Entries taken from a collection
- - -

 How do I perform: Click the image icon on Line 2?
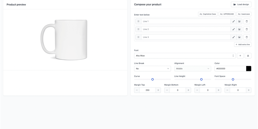coord(239,29)

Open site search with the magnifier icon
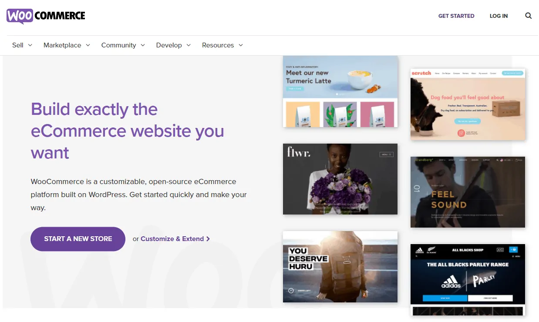(528, 16)
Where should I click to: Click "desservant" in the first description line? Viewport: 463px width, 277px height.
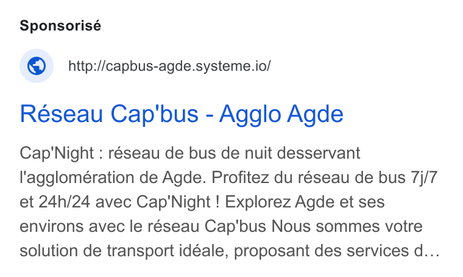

- - -

__Problem description__
Set down every record once more, word for word, without pictures.

__Task solution__
 How do I perform: Click the image icon on Line 2?
coord(239,29)

Open site search with the magnifier icon
(528, 16)
Where should I click to: Click "desservant" in the first description line? Viewport: 463px width, 277px height.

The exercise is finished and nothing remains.